- _TASK LIST_:
- a) According to the post on historical amends, how long is the canoe replica that William Clark's descendants will present to the Chinook Indian Nation?
- b) Check each statement against the post on historical amends and answer yes or no, quoting the deciding words: (i) Tacoma expelled its Chinese residents in 1885. (ii) Gregory Youtz was the project manager for the Tacoma park. (iii) Carlota Clark Holton is from St. Louis.

Friday, September 23, 2011

Making up for history

Tacoma expelled Chinese residents in 1885, so Tacoma dedicates a park and a Ting:
“This has been a long, long time in coming,” said Gregory Youtz, who chairs the Tacoma-Fuzhou Sister City Committee and emceed the event. “We hope this helps Tacoma tell its story to the world.”


“This will become an icon in the community,” project manager Lihuang Wung said. “This is where people can get together, get married, think about our history and think about the future of our community.”

Lewis and Clark stole a canoe, so the decedents of Captain William Clark gave one back:
More than 200 years later, William Clark's descendants will make amends by presenting a 36-foot replica of the canoe to the Chinook Indian Nation during a ceremony here Saturday.

"We talked about what happened 205 years ago, and we believed that things could be restored if something like this were done," said Carlota Clark Holton of St. Louis, Mo., seven generations removed from William Clark.

"I think everyone acknowledges that it was wrong, and we wanted to right a wrong," she said. "The family was very much behind it."

And, of course, we put Leschi on trial again and exonerated him:
The reason it is so important to exonerate Chief Leschi is for the multiple generations of tribal ancestors who have lived a lifetime with the frustration and anger of knowing what happened to the last Chief of Nisqually.
I like this idea of returning to history, pulling back how the people came before us acted, and attempting to recognize and repair. Its a short-sighted point of view to say that none of us alive today were responsible for expelling the Chinese, stealing a canoe or killing Leschi, so why should we go through the process of honoring the better choices our ancestors could have made?

We do because history matters and its worth pointing out in a very deliberate (a ceremony or historic trial) and long lasting (a park) manner that something bad happened and we'd like not to repeat it.

That said, Olympia has some very dark acts near our founding that we should deal with. Olympia in the 1850s wasn't a very nice place at all:

Also worth noting is that Thurston County was named for a person who once said this:
[It] is a question of life or death to us in Oregon. The negroes associate with the Indians and intermarry, and, if their free ingress is encouraged or allowed, there would a relationship spring up between them and the different tribes, and a mixed race would ensure inimical to the whites; and the Indians being led on by the negro who is better acquainted with the customs, language, and manners of the whites, than the Indian, these savages would become much more formidable than they otherwise would, and long bloody wars would be the fruits of the comingling of the races. It is the principle of self preservation that justifies the actions of the Oregon legislature.

- _INFORMATION GIVEN_:
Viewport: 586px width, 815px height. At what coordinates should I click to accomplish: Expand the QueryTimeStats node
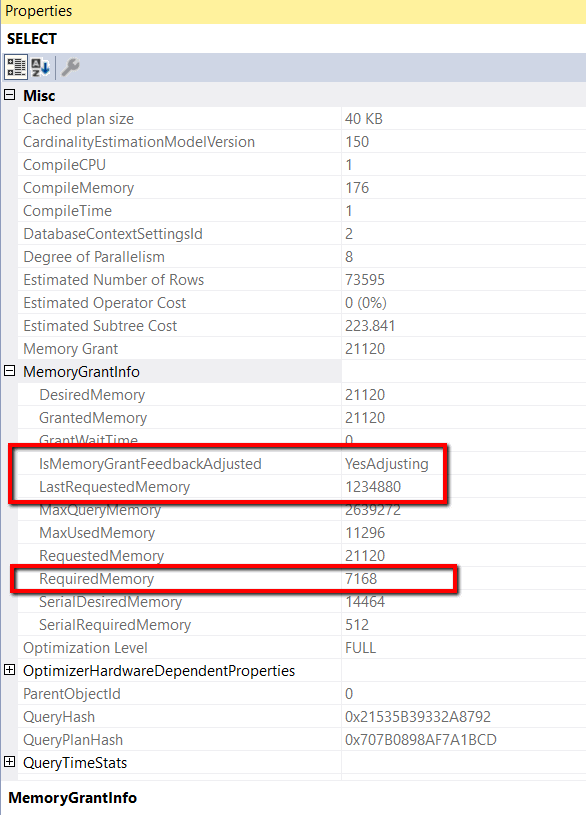(x=9, y=762)
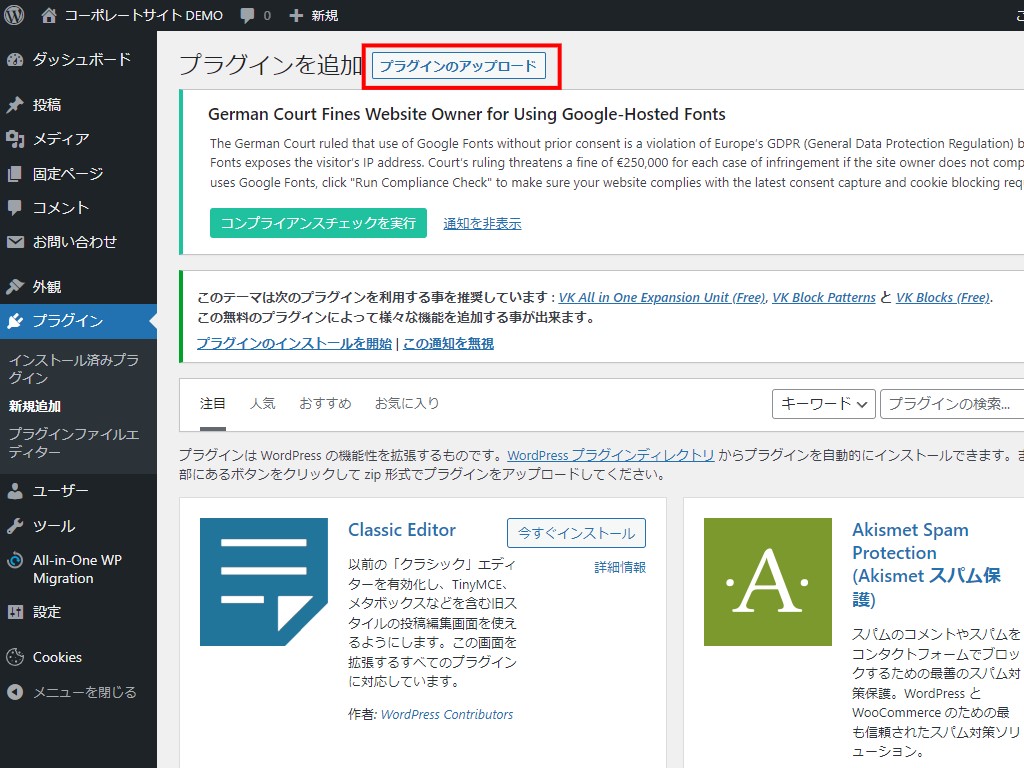
Task: Click the WordPress logo icon
Action: [14, 15]
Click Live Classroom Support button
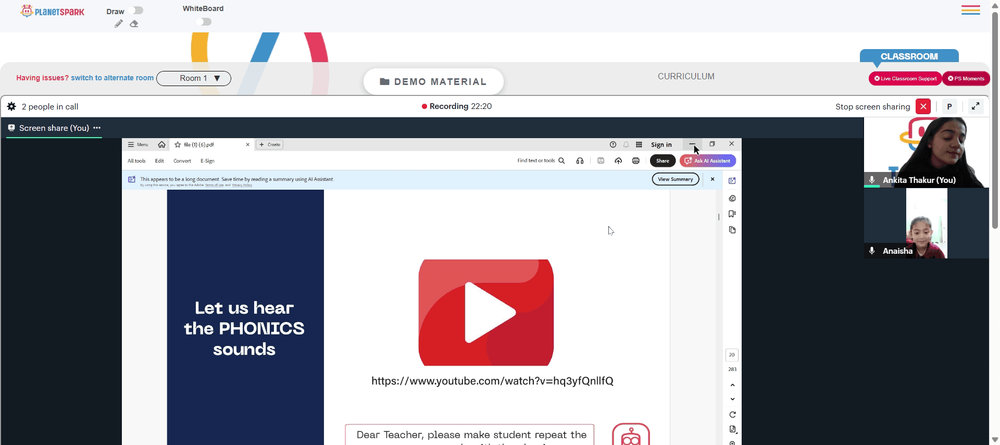This screenshot has height=445, width=1000. pos(905,78)
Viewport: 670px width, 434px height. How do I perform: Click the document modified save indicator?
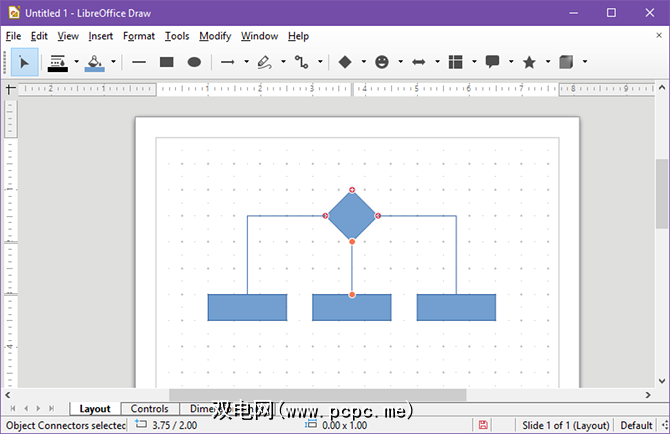click(483, 426)
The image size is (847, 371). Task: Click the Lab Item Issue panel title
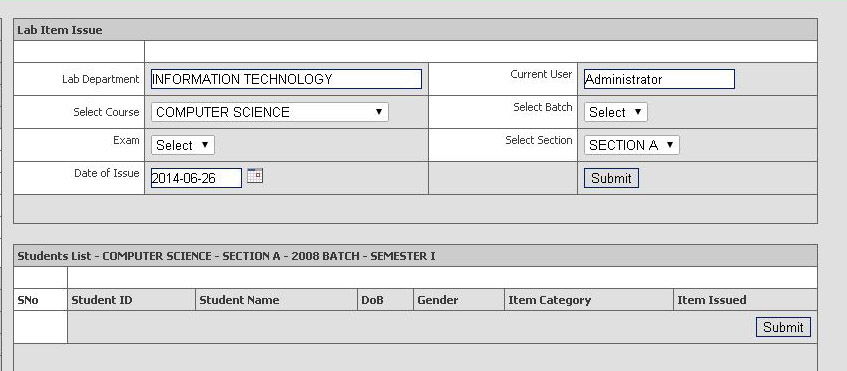point(60,30)
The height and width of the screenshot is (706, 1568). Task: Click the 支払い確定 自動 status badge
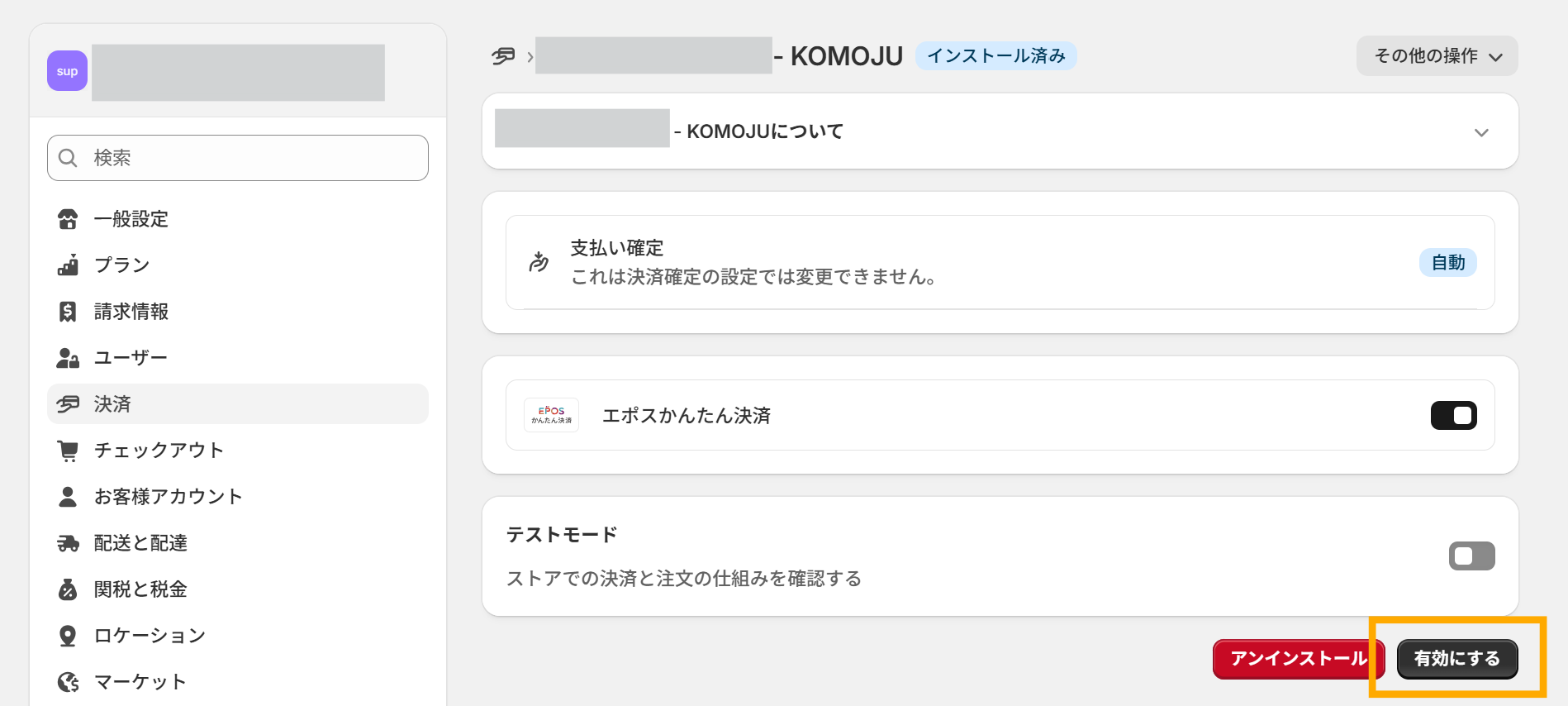click(x=1447, y=262)
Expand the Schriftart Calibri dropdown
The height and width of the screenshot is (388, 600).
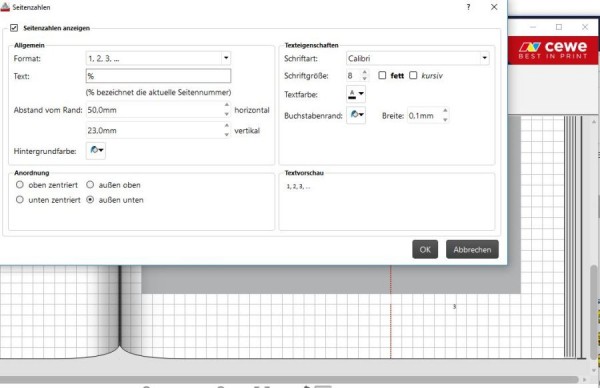tap(484, 58)
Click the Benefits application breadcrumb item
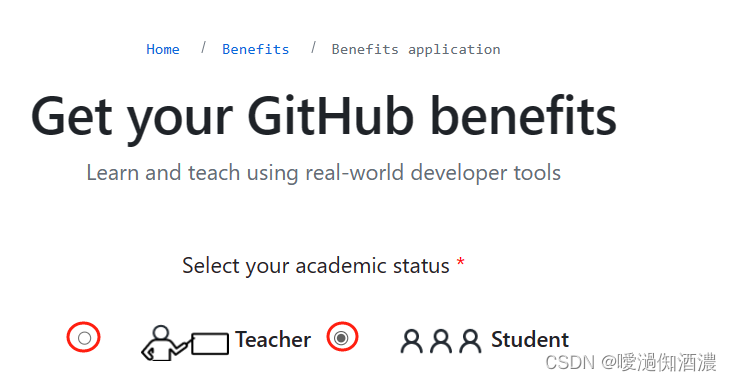 coord(415,49)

- _SOLUTION LIST_:
- a) 36 feet.

- b)
(i) Yes: "Tacoma expelled Chinese residents in 1885"
(ii) No: "project manager Lihuang Wung said"
(iii) Yes: "Carlota Clark Holton of St. Louis, Mo."